In Peking, foreign diplomats, their families and staff, lived in a compound just outside the Forbidden City’s walls in the heart of the city. Working together, they threw up hasty defenses, and with a small force of military personnel, they faced some 20,000 Boxers on a rampage. For almost two months, the foreigners withstood fierce attacks and bombardment. Things began to look hopeless. Seventy-six defenders lay dead, and many more were wounded. Ammunition, food, and medical supplies were almost gone.

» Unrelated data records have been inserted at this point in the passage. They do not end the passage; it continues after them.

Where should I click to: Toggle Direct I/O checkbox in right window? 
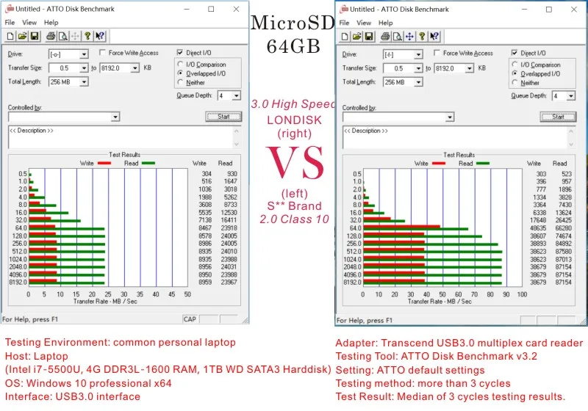[x=515, y=53]
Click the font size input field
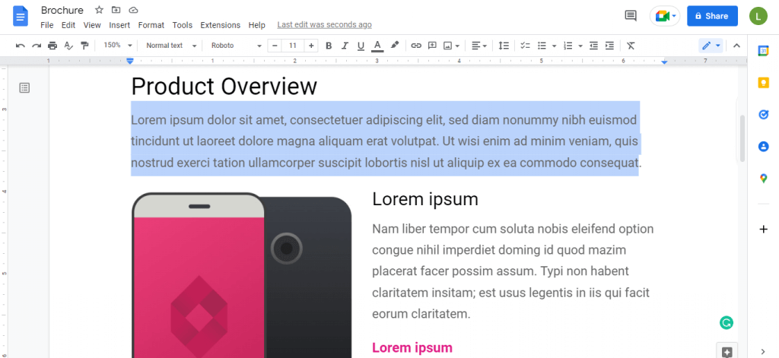Viewport: 779px width, 358px height. (293, 46)
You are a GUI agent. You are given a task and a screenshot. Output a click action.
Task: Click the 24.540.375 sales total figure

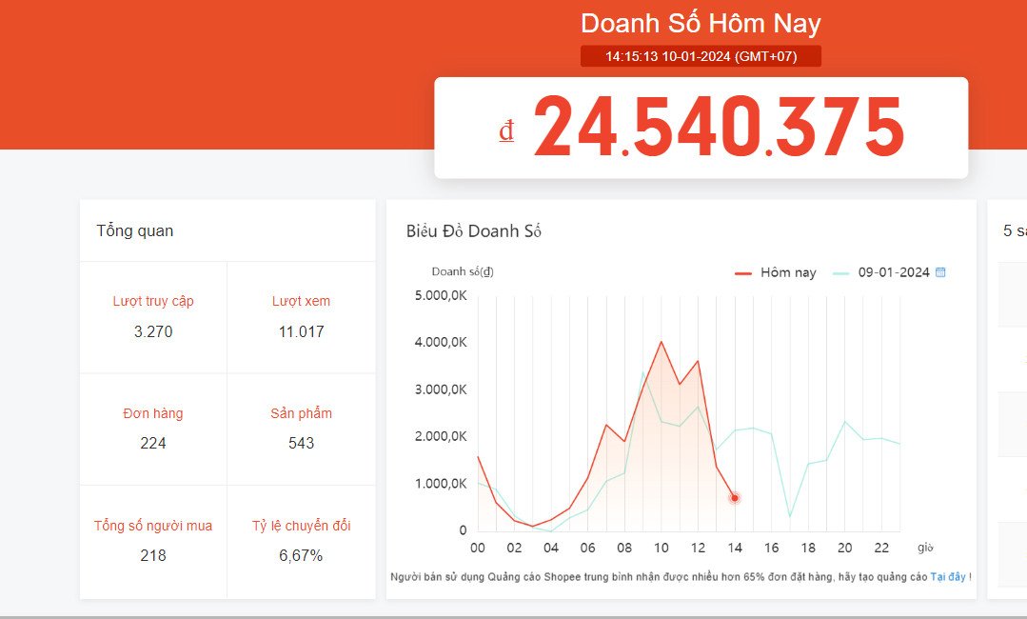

An international relief force of soldiers and sailors from eight countries was summoned but they did little good. The United States, eager to rescue its ministers and American personnel, sent a contingent of 2,500 US Marines to the rescue. The Marines landed at Tientsin and fought their way to Peking and defeated the Boxers. Col. Scott, his wife and daughters, and their black nanny from Georgia, where among those whom the Marines saved. Evidently Mrs. Scott was a gregarious Southern woman who spent her time socializing, and in the restricted society that Peking had to offer, this meant endless hours at the officers’ club with the other officers’ wives. And like most of the other women, she was heavy on the bottle. Taking pride in being from the state of Georgia, she favored Mint Juleps. As a result of her socializing, she, of course, neglected her home life, but Mamma Georgia took care of things at home, plus a few other things. That’s about all that Melanowski knew. “If you want to know more, you’ll have to ask her yourself,” he said. I doubted she would ever tell me the complete story, but I thought I would try. It had to be interesting.